Task |
The data beneath this task has to be reprinted character for character.

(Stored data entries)
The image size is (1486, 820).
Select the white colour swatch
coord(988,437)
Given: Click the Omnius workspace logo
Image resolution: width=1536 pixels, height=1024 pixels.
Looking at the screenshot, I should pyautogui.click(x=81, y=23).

Output of the task |
The image size is (1486, 820).
Select the white colour swatch
coord(988,437)
Given: Click the Omnius workspace logo
Image resolution: width=1536 pixels, height=1024 pixels.
Looking at the screenshot, I should pyautogui.click(x=81, y=23).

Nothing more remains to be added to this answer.